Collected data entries
---

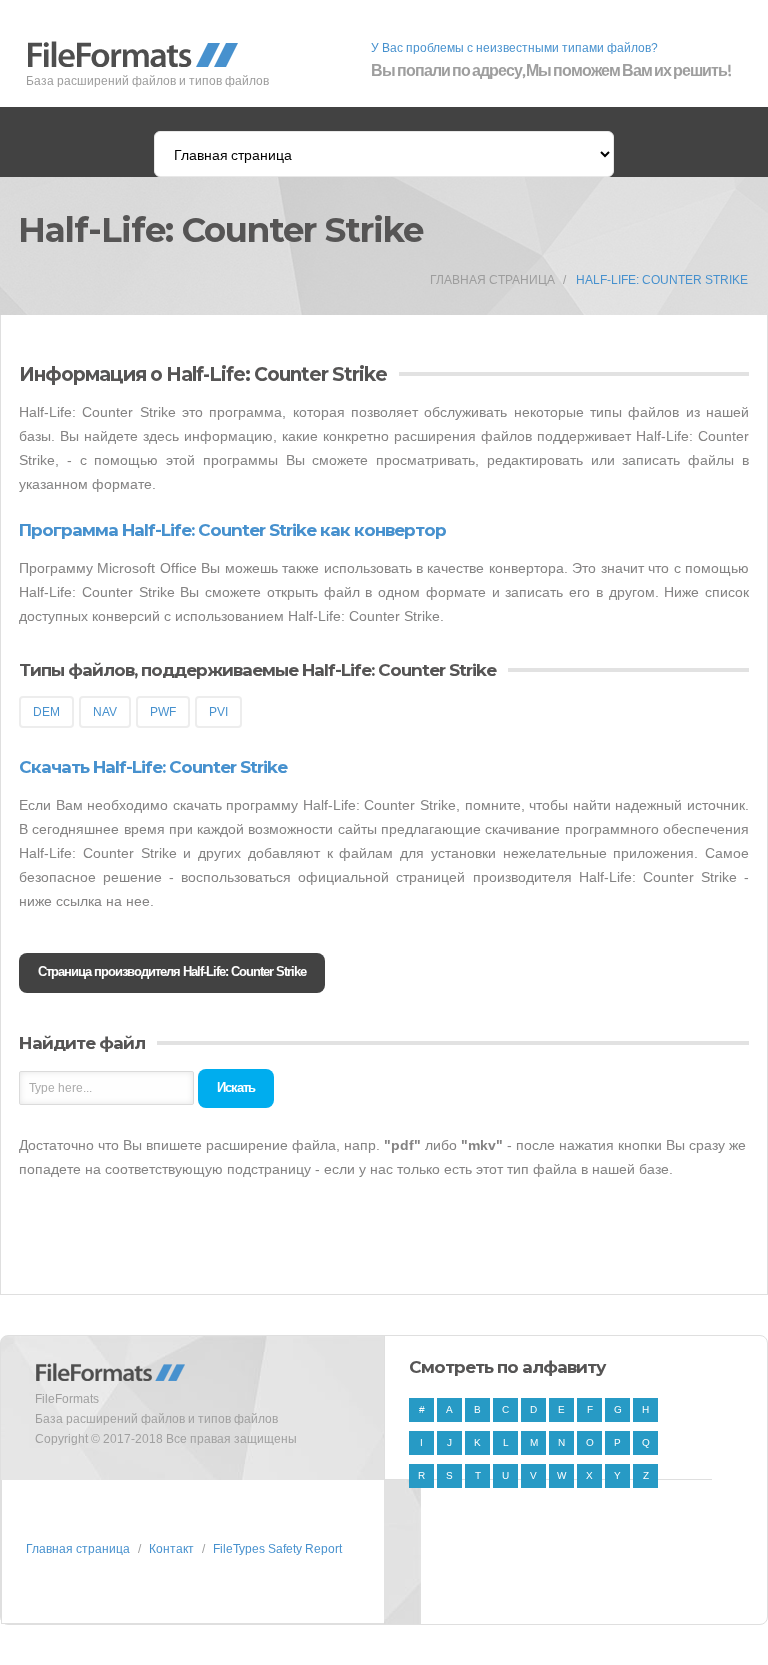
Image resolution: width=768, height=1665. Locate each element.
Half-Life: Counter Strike (662, 280)
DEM (46, 712)
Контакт (171, 1549)
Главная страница (492, 280)
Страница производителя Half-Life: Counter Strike (172, 971)
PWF (163, 712)
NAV (105, 712)
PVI (218, 712)
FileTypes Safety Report (277, 1549)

---

[PROBLEM] The answer must consist of the lines from the one with "Страница производителя Half-Life: Counter" through the final line of the entries above, exactly as they are, and nothing else.

[ANSWER FOR THIS EXERCISE]
Страница производителя Half-Life: Counter Strike (172, 971)
PWF (163, 712)
NAV (105, 712)
PVI (218, 712)
FileTypes Safety Report (277, 1549)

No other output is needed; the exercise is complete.